Raised by a worker process if it is unable to find a Python function corresponding to the task it has read from the queue.

exception fennel.exceptions.Timeout[source]

Raised by client code when a given timeout is exceeded when waiting for results to arrive.

exception fennel.exceptions.JobNotFound[source]

Raised by client code when attempting to retrieve job information that cannot be found in Redis.

exception fennel.exceptions.Chaos[source]

Used in tests to ensure failures are handled properly.

exception fennel.exceptions.Completed[source]

Used internally to shutdown an Executor if the exit condition is completing all tasks.

fennel.utils

fennel.utils.backoff(retries: int, jitter: bool = True) → int[source]

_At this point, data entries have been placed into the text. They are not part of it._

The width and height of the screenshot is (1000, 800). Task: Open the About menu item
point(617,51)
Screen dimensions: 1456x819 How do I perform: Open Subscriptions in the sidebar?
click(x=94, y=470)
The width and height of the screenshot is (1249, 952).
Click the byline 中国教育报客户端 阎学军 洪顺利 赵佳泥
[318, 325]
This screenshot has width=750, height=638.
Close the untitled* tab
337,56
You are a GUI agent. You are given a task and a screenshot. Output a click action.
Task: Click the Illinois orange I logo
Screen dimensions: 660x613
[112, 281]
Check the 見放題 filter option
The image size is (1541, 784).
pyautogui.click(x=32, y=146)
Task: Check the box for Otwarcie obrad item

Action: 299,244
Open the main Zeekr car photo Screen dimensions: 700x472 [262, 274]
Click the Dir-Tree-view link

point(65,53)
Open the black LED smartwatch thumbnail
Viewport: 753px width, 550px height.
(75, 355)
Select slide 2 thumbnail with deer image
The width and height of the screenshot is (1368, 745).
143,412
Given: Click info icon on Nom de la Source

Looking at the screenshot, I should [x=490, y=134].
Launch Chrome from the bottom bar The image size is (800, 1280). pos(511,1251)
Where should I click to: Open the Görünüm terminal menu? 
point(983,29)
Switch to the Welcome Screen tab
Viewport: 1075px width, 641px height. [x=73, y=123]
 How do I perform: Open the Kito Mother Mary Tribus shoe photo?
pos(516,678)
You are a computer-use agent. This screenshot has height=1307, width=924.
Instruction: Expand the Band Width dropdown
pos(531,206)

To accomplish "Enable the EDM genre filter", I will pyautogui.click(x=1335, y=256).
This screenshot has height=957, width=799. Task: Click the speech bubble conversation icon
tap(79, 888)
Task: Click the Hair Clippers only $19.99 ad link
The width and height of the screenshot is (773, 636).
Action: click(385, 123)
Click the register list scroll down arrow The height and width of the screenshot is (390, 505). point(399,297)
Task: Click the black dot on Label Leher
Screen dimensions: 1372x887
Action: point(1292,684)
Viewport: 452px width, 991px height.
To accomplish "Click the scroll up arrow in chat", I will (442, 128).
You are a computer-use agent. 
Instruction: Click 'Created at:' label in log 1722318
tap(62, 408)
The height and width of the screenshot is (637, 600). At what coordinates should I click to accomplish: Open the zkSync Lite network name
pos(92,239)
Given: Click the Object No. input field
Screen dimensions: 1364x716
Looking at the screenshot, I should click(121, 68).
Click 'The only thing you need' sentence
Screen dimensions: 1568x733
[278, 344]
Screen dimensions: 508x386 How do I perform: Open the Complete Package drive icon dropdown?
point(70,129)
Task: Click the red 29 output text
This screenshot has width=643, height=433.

Compute duration (seconds) to wait before retrying using exponential backoff with jitter based on the number of retries a message has already experienced.

The minimum returned value is 1s The maximum returned value is 604800s (7 days)

With max_retries=9, you will have roughly 30 days to fix and redeploy the the task code.

Parameters
  • retries (int) – How many retries have already been attemped.

  • jitter (bool) – Whether to add random noise to the return value (recommended).

Notes

https://aws.amazon.com/blogs/architecture/exponential-backoff-and-jitter/

fennel.job

class fennel.job.Job(task: str, args: List, kwargs: Dict, tries: int = 0, max_retries: int = 9, exception: Dict = <factory>, return_value: Any = None, status: str = 'UNKNOWN', uuid: str = <factory>)[source]

The internal representation of a job.

Parameters
  • task (str) – The name of the task. By default will use f"{func.__module__}.{func.__qualname__}", where func is the Python callable.

  • args (List) – The job’s args.

  • kwargs (Dict) – The job’s kwargs.

  • tries (int) – The number of attempted executions.

  • max_retries (int) – The maximum number of retries to attempt after failure.

  • exception (Dict) – Exception information for the latest failure, contains ‘original_type’ (str, e.g. ‘ValueError’) and ‘original_args’ (List, e.g. [‘Not found’]).

  • return_value (Any) – The return value of the Python callable when execution succeeds.

  • status (str) – One of fennel.status, the current lifecycle stage.

  • uuid (str) – Base64-encoded unique identifier.